Brief -
In the cholesterol determination text, list every volume of cholesterol standard pipetted into the seven standard-curve tubes.

Passage to read -
★ ★ ★ ★ ★ ★ ★
Cholesterol Determination

Words of Caution:
The ferric chloride reagent that you will be using is very acidic and must be handled very carefully. Wash any spills immediately with a bicarbonate solution, followed by copious amounts of water. You do not want to wear fancy clothes for this lab exercise.You will be working with very volatile, flammable organic solvents. Therefore,

  • work in the fume hood,
  • do not work near any open flames and
  • be sure to dispose of the excess solvents in the excess SOLVENT container.

Spectrophotometric determination of cholesterol

Be sure to read everything before doing anything.

You need to set up a standard curve for determination of cholesterol.

Set up seven test tubes and pipet the following amounts of a 0.1 mg/mL standard solution of cholesterol and absolute alcohol into each tube:

0.0 mL cholesterol standard, 2.0 mL absolute ethanol
0.2 mL cholesterol standard, 1.8 mL absolute ethanol
0.4 mL cholesterol standard, 1.6 mL absolute ethanol
0.8 mL cholesterol standard, 1.2 mL absolute ethanol
1.2 mL cholesterol standard, 0.8 mL absolute ethanol
1.6 mL cholesterol standard, 0.4 mL absolute ethanol
2.0 mL cholesterol standard, 0.0 mL absolute ethanol
Add 2.0 mL of the ferric chloride reagent (remember this is very a strongly acidic solution—handle very carefully, as described above).

Incubate the reaction tubes for 30 minutes at room temperature, transfer to cuvettes very carefully, and read at 550 nm.

You will be assaying three fractions for their cholesterol content: Total Lipids, Neutral Lipids and Polar Lipids.

For the Total lipids, you will bring the volume up to 20 mL (in a 25 mL graduated cylinder) using ether, then put 1.0 mL of that in a 13x100mm tube, dry it under nitrogen gas and resuspend it in 1.0 mL of absolute ethanol. Then, add 0.1 mL of this resuspended solution to a test tube with 1.9 mL of absolute ethanol, to another test tube add 0.05 mL of the resuspended solution and 1.95 mL of absolute ethanol, and to a third test tube, add 0.02 mL of the resuspended solution and 1.98 mL of absolute ethanol.

For the Neutral lipids fraction, you will bring the column fraction up to 5 mL (in a 10 mL graduated cylinder)using ether:methanol (100:1 v/v), then put 1.0 mL of that in a 13x100mm tube, dry it under nitrogen gas and resuspend it in 0.2 mL of absolute ethanol. Then, add 0.1 mL of this resuspended solution to a test tube with 1.9 mL of absolute ethanol, to another test tube add 0.05 mL of the resuspended solution and 1.95 mL of absolute ethanol, and to a third test tube, add 0.02 mL of the resuspended solution and 1.98 mL of absolute ethanol.

For the Polar lipids fraction, you will bring the column fraction up to 5 mL (in a 10 mL graduated cylinder)using a solution of ether;methanol (1:3, v/v), then put 2.0 mL of that in a 13x100mm tube, dry it under nitrogen gas and resuspend it in 0.2 mL of absolute ethanol. Then, add 0.1 mL of this resuspended solution to a test tube with 1.9 mL of absolute ethanol, to another test tube add 0.05 mL of the resuspended solution and 1.95 mL of absolute ethanol, and to a third test tube, add 0.02 mL of the resuspended solution and 1.98 mL of absolute ethanol.

To one test tube, add 2 mL of absolute ethanol. This is your blank.
At this point you should have 10 test tubes.
Add the 2.0 mL of the cholesterol reagent to each of the tubes and carefully mix with a vortex mixture. Incubate the reaction tubes for 30 min at room temperature and then determine the absorbance at 550 nm. Carefully transfer the solutions to the cuvettes. Wash any spills immediately with a bicarbonate solution, followed by copious amounts of water.

Using the standard curve for cholesterol, determine how much cholesterol was present in each of your fractions. Report these values as mg/g of egg tissue, and calculate the percent cholesterol for each fraction.
★ ★ ★ ★ ★ ★ ★
Given data -

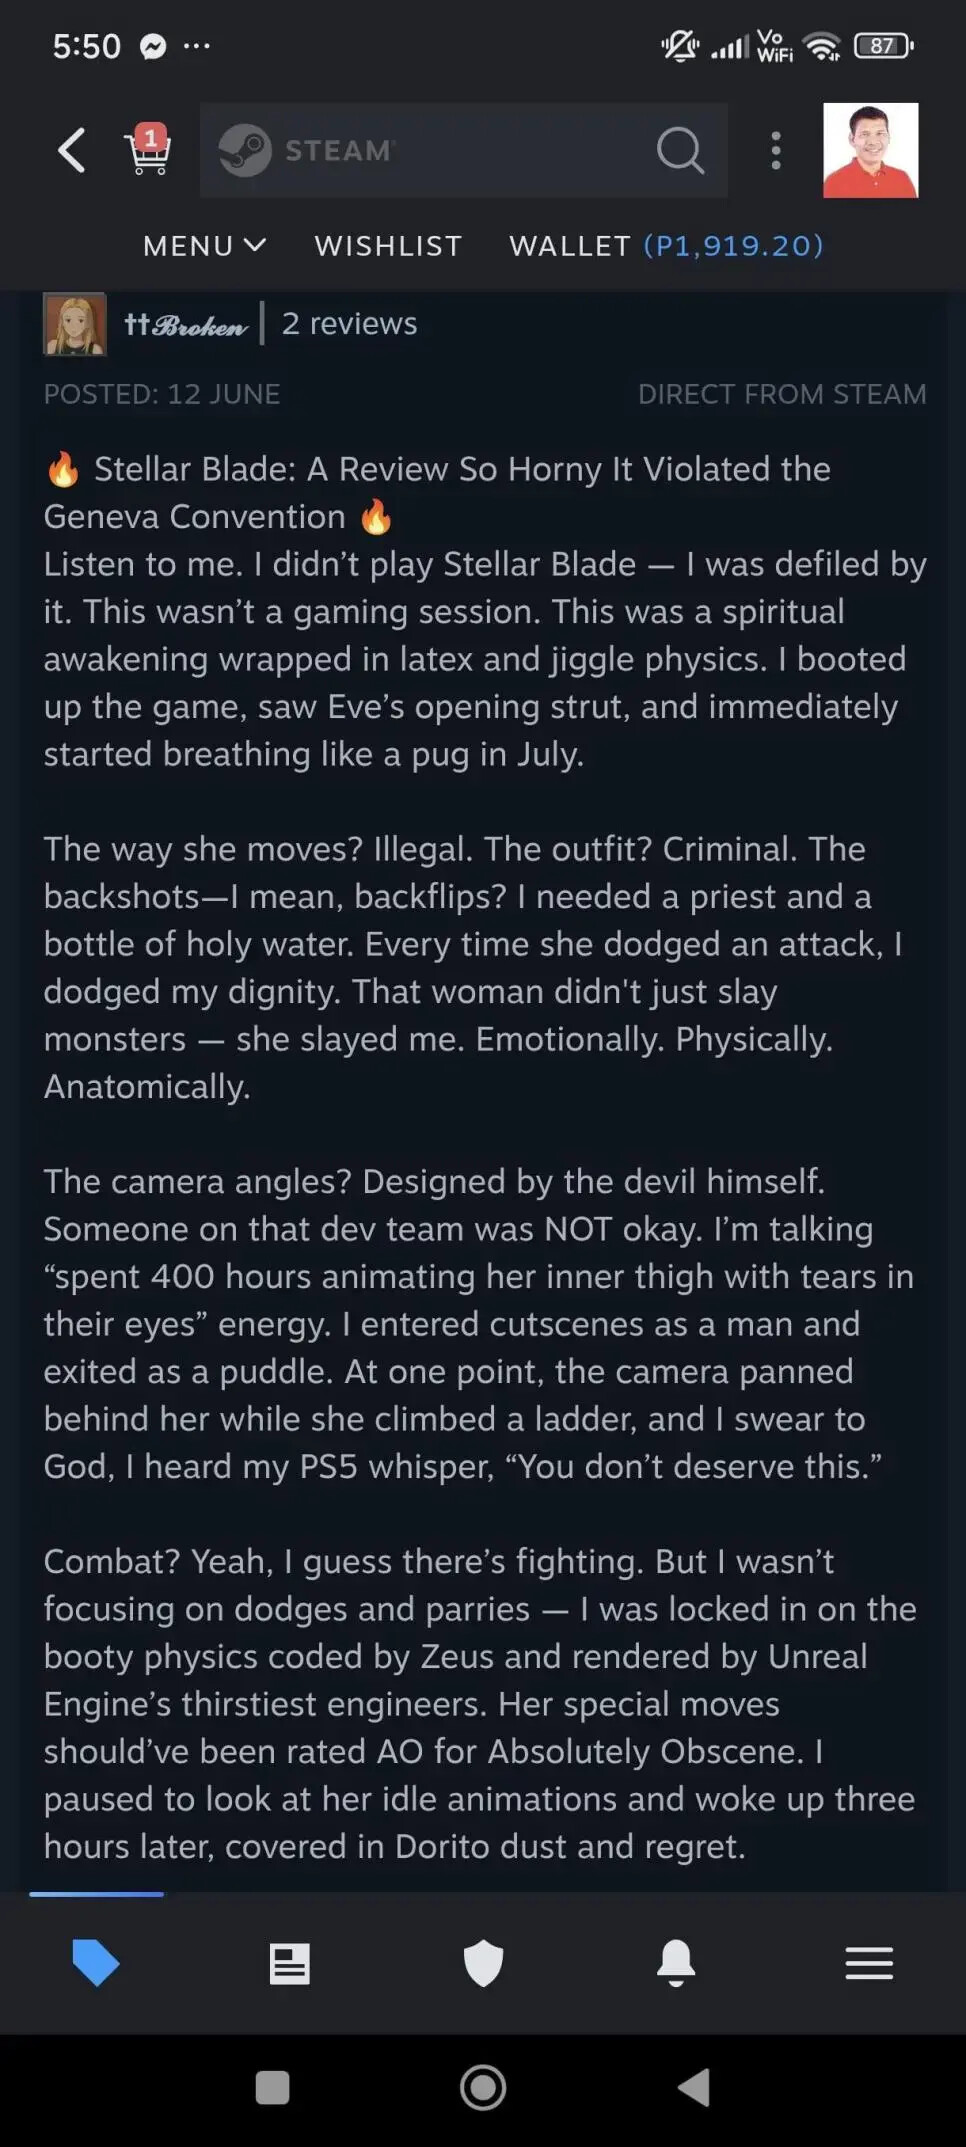Open the account profile picture
The height and width of the screenshot is (2147, 966).
(870, 150)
★ ★ ★ ★ ★ ★ ★
Answer space -
0.0 mL, 0.2 mL, 0.4 mL, 0.8 mL, 1.2 mL, 1.6 mL, 2.0 mL